東アジア仏教の諸問題：聖厳博士古稀記念論集= An Anthology of East Asian BUddhism:A Commemorative Volume in Honor of Ven.Sheng-yen on His 70th Birthday
東京, 日本 [Tokyo, Japan]
English Abstract：p. 205-206.
English Abstract The Buddha gave up the realization of the Buddhist Dharma within secular society and attempted to realize it within the confines of the Sangha. This historical fact causes the arising of the concern as to whether the realization of the Pure-land in the secular world is a kind of contradictory intellectual construct. However this intellectual construct is one that can be easily dissipated by a single resolute Buddhist. An actual example of this can be seen in Dharma Master Sheng-yen. This is done through strict self-discipline，and moreover，a praxis of flexibility in regard to society.
With this in mind，I would like to broadly examine actual examples of Zen Buddhism，the Nenbutsu (nian-fo)，and the maintenance of the Precepts as found in the history of Zen Buddhism and elucidate the limits of and possibilities there within. My methodology will begin by examining relevant issues of praxis found in the various events in the early Zen-school from the Bodhidharma onward. I particularly have focused on the relation between the precepts and the Nenbutsu.
In conclusion，it is a fact that there are many mixed motives and methods which cannot be placed into a simplistic doctrinal and developmental perspective.
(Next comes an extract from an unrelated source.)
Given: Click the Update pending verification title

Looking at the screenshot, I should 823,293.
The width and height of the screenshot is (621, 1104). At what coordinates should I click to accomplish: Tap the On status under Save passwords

The reason for this is that there are two conflicting or contradicting purposes：the sect of Zen Buddhism as a primarily elite group of resolute monks, and secondarily the goal of salvation for the masses, common monks and those who are socially disadvantaged.
This structural contradiction，however，increases internal energy and was the cause for the continuing development of a new and vibrant Buddhism.
On one hand，even if the pitfall of degeneration (into secular demands) awaits, Buddhism holds that the reason for the problems of actual society are based on desire and attachment. Even if this overcoming is fundamentally left up to individual endeavors, the difficulty in achieving this overcoming must not be blamed on intellectual lethargy. That which cuts through the everyday is most likely not lofty idealism，but rather common resolve and the desire to maintain and practice this. For this reason it is necessary to think out the development of a new ideal for the Sangha, which must deal with society-at-large and think of a concrete method for realizing this (ideal). The fruits of Dharma Master Sheng-yen's practice confirm this fact.